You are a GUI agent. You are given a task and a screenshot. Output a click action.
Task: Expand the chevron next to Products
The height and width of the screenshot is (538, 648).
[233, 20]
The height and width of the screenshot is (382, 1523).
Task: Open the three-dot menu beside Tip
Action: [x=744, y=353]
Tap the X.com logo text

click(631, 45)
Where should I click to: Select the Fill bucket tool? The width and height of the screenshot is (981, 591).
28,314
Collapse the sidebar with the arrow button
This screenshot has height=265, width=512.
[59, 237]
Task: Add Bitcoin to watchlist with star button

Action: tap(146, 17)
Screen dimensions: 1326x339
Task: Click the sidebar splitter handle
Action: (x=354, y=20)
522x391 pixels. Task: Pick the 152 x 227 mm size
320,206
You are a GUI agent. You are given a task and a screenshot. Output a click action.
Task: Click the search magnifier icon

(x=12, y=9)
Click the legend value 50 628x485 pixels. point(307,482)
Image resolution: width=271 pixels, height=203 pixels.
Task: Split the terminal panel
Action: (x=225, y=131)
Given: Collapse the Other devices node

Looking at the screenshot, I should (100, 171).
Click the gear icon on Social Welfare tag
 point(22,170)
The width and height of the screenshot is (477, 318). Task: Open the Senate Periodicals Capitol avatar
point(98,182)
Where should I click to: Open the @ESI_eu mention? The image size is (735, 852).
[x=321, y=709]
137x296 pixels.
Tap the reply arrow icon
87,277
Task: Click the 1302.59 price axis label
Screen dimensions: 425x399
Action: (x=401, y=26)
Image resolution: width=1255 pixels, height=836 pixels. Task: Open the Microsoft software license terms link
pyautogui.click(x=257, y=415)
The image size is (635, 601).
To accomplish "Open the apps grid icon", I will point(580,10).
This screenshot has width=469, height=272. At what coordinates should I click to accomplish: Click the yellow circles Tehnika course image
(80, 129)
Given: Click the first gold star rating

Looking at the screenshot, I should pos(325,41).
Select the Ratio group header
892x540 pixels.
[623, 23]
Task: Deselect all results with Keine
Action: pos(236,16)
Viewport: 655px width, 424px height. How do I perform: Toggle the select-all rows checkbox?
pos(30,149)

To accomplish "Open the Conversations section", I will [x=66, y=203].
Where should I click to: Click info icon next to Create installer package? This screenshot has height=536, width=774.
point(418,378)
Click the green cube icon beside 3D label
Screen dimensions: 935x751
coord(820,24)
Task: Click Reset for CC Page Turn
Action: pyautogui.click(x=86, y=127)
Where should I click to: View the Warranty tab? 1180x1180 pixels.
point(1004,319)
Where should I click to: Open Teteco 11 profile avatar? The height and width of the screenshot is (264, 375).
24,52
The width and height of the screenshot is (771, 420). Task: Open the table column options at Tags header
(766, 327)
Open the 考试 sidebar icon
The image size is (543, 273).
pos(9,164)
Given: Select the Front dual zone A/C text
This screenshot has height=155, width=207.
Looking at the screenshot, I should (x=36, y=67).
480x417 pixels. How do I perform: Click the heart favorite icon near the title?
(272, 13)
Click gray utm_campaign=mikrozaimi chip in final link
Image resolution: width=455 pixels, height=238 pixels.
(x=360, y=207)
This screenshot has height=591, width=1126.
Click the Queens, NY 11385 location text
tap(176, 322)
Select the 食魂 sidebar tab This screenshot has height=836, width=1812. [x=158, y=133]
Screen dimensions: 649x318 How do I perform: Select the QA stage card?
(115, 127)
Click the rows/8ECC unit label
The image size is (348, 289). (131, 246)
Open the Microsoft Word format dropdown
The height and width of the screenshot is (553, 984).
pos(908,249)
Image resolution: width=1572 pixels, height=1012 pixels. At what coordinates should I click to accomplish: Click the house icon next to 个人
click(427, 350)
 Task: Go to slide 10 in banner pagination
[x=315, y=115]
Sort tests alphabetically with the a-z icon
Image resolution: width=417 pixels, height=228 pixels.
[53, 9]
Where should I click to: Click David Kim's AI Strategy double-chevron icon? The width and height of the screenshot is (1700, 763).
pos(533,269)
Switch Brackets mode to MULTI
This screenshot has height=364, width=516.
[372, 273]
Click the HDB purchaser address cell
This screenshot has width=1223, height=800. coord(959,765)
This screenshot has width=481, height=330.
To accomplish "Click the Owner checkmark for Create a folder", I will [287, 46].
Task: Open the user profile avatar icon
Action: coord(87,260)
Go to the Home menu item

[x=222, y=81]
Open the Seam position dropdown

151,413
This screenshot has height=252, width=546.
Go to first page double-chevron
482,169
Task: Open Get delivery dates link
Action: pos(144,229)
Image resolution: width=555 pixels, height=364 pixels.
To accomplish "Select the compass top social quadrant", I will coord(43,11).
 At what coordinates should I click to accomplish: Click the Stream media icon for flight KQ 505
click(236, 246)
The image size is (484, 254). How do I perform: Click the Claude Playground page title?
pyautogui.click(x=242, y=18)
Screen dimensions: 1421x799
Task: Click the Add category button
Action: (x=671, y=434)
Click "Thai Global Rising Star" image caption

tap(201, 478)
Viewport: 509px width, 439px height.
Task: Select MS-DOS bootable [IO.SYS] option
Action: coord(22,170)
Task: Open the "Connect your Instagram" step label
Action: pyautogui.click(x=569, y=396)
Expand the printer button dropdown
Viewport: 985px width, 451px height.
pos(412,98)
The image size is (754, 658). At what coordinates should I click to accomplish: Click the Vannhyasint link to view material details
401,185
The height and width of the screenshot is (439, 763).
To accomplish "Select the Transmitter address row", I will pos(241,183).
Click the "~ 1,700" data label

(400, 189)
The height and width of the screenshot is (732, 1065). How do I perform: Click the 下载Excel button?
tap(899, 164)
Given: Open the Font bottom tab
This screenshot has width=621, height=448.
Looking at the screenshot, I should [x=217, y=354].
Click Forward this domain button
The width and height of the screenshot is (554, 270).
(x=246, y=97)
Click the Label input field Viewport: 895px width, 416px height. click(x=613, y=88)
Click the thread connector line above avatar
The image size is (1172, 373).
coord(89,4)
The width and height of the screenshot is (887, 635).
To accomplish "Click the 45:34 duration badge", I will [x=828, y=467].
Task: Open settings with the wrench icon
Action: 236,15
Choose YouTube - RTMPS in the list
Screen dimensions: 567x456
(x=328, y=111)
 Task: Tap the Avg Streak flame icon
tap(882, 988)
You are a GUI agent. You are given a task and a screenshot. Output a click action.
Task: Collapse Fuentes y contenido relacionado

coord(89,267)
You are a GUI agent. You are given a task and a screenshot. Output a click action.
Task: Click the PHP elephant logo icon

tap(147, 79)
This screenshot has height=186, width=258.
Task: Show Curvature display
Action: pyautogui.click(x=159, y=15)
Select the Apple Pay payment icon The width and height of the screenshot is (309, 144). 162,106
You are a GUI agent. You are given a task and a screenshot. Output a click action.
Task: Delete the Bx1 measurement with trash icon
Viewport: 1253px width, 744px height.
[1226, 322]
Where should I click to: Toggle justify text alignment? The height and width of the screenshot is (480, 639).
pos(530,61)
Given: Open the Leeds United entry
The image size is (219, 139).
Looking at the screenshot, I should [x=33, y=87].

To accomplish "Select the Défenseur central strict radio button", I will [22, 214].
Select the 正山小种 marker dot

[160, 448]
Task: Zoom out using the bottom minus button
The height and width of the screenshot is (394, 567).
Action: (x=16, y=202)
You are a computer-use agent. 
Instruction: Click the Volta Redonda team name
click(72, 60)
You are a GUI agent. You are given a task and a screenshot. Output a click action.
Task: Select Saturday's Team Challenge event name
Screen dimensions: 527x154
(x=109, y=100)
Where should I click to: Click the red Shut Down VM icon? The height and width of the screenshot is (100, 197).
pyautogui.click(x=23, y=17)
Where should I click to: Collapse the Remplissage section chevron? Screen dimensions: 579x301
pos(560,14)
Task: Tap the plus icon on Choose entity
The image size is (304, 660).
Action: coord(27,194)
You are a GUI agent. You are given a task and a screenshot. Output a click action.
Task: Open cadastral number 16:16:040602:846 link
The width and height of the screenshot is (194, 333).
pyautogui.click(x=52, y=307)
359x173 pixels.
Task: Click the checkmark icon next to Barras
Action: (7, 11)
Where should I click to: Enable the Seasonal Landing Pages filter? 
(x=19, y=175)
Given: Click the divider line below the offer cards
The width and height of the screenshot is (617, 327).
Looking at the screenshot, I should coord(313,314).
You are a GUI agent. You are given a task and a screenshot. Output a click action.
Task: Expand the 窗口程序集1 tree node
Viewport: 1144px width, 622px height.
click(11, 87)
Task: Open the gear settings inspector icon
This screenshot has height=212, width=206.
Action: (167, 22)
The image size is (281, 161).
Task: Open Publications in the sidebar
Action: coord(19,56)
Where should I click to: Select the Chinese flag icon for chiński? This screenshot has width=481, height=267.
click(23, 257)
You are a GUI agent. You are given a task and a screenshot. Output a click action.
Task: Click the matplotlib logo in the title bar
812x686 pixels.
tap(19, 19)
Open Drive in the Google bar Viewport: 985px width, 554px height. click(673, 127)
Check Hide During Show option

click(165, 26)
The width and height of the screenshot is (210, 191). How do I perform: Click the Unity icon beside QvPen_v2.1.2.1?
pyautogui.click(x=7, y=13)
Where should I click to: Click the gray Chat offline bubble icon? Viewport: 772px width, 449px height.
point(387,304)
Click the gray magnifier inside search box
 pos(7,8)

- - - - - - -

• **Problem to work on**:
Return the entries exactly through the "Task: Expand the chevron next to Products" line.

• **Written response**:
You are a GUI agent. You are given a task and a screenshot. Output a click action.
Task: Expand the chevron next to Products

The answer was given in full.